For instance, lipo polysaccharide of P. gingivalisis able to induce the
secretion of resistin from neutrophils . Karilysin, a proteolytic
enzyme of T. forsythia, can induce the release of active TNF-alpha
[39,50]. Moreover, PD increases serum IL-6 by lowering the
methylation level of IL-6 DNA promotor in patients’ gingival tissue
and peripheral tissue [48,49]. Increased levels of these biomarkers
in obese individuals are mainly due to the excessive amount of
adipose tissues [31,51,52].
It is noteworthy that resistin [46,51,53-58], TNF-alpha [50,59-
61], and IL-6 [62-69] can participate in many pathogenic pathways.

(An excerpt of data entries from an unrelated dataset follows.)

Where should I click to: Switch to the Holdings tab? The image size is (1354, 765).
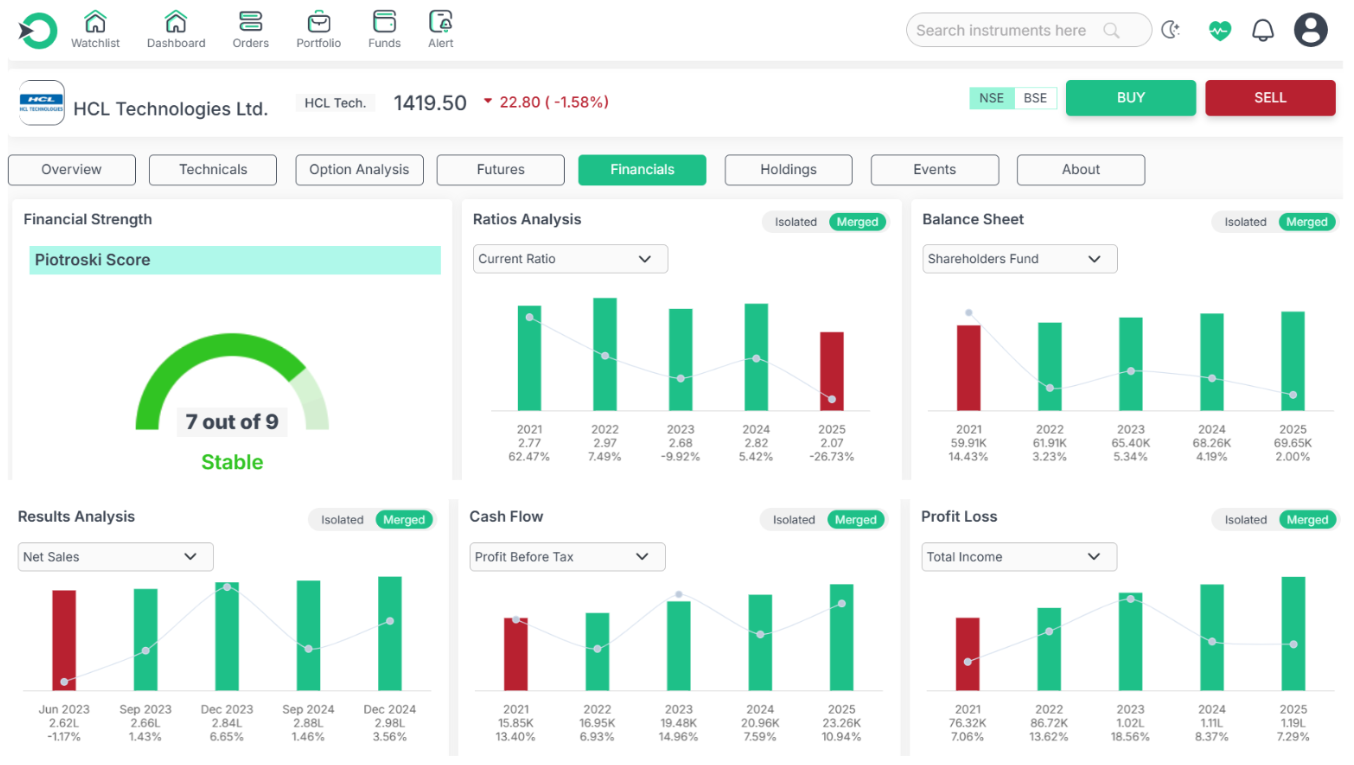[x=788, y=170]
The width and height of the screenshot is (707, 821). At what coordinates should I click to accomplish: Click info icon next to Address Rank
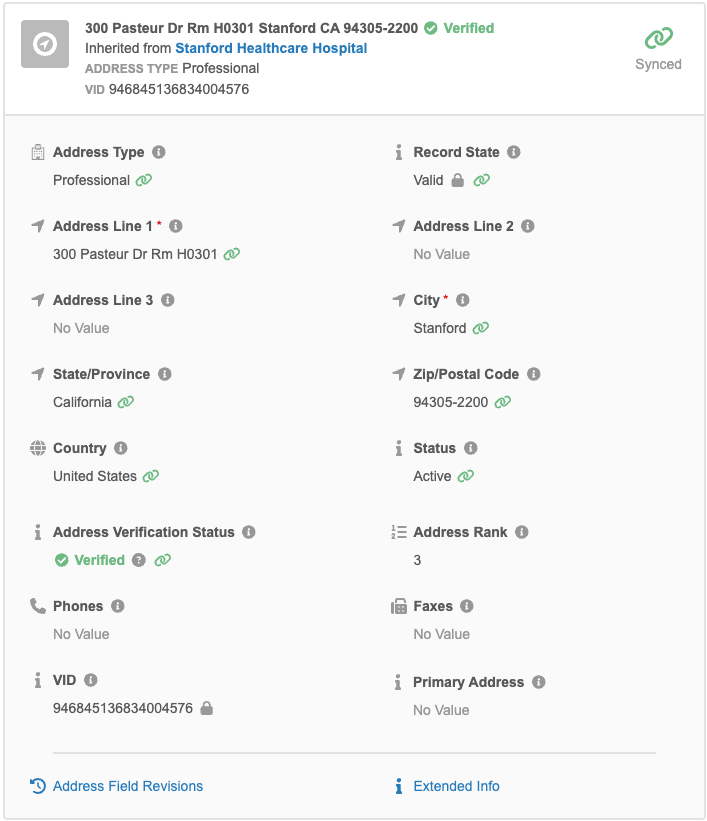(x=522, y=532)
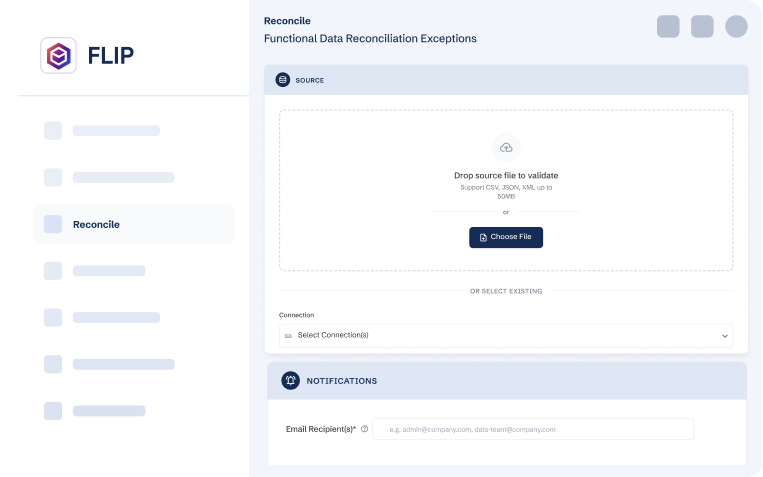
Task: Click the FLIP logo icon
Action: point(58,55)
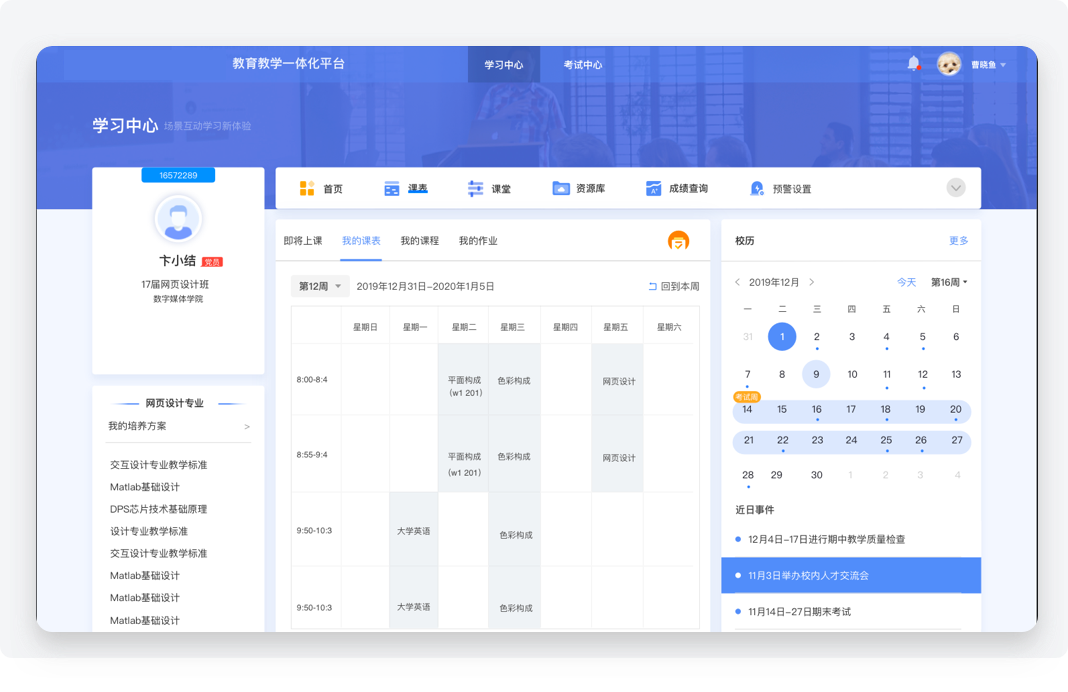Click the orange round icon beside tabs
The image size is (1068, 692).
coord(679,241)
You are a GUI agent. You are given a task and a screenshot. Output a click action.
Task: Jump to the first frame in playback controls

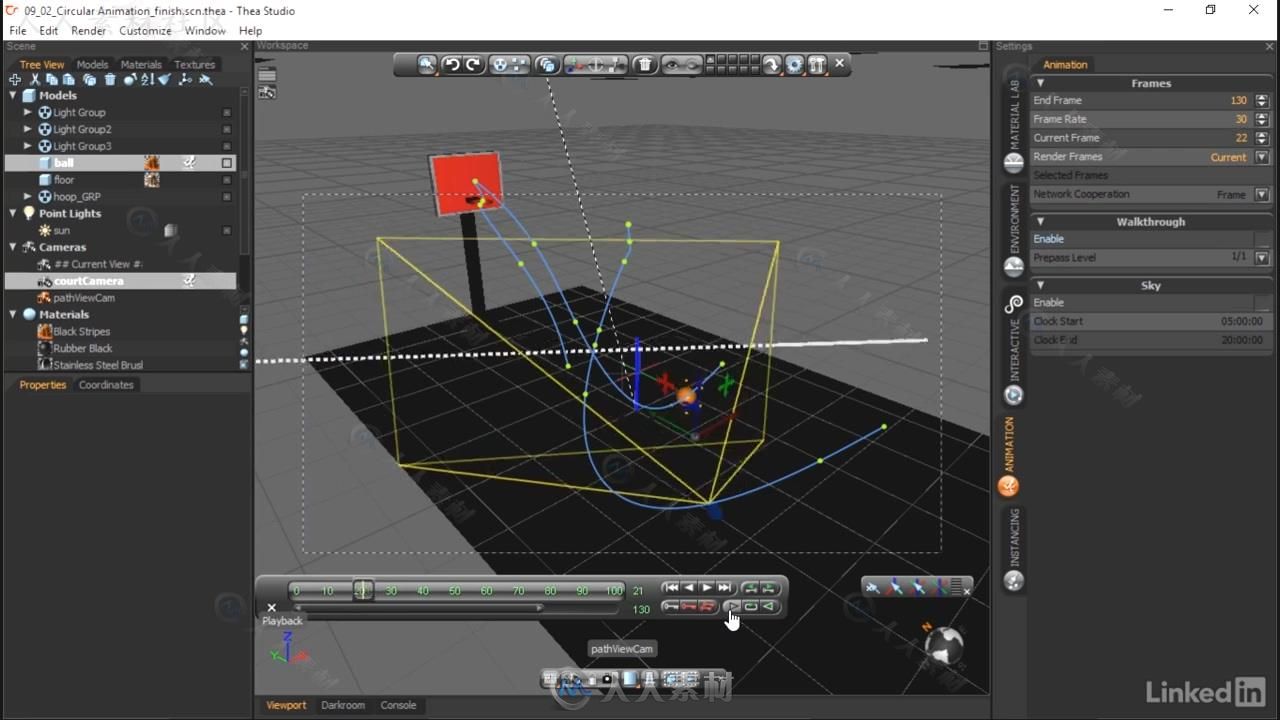[671, 588]
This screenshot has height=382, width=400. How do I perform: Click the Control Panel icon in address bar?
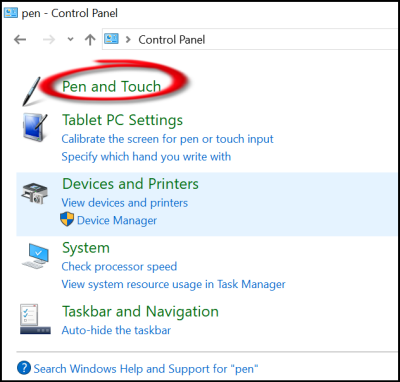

For example, adipose tissue-released TNF-alpha can activate the
NF-κB pathway, causing reduced adipocyte insulin sensitivity and
increased expression of endothelial cell adhesion proteins, ICAM-
1 and VCAM-1, which will lead to endothelial proliferation and
increase the risk of atherosclerosis [59,60]. IL-6 can also participate
in the NF-κB pathway to promote the transition of human vascular
interstitial cells toward an osteoblastic phenotype, inducing aortic
valve mineralization and vascular inflammation . Furthermore,
IL-6 has been found to participate in mechanisms impairing
glycemic control [67-69].
Besides exerting similar pathogenic mechanisms on a set of
conditions, PD and obesity can influence each other directly as well
[70,71]. Studies have consistently demonstrated that obesity and its
various endpoints are positively associated with increased risk and
severity, and worse treatment outcome of PD [72-80]. Since visceral
adipose tissue releases more pro-inflammatory cytokines than
subcutaneous fat, central adiposity tends to induce more severe oral
connective tissue breakdown and inflammation in periodontium
[75-77]. Moreover, obesity can alter the expression of essential
microRNAs of gingival tissues to facilitate PD progression .
On the other hand, since PD has been observed to elevate serum
level of leptin [81-85], PD may inhibit the progression of obesity
[86,87]. Non-surgical treatments of PD can also significantly reduce
the serum level of inflammatory biomarkers, and even improve the
glycemic control in patients with metabolic syndrome [79,87].
In conclusion, PD and obesity can collectively influence the
risk of many chronic systemic diseases, as well as several types
of cancers, due to their shared signaling pathways, including
adipokine-related pathways and leptin. Furthermore, because
of the bidirectional relationship between obesity and PD, wellmanaged
periodontal status is likely to prevent progression of
many obesity-induced diseases. Weight loss may also improve
the health of periodontium. Last but not the least, elucidating the
relationship between obesity and PD allows for the development of
care guidelines and recommendations for clinicians and the public.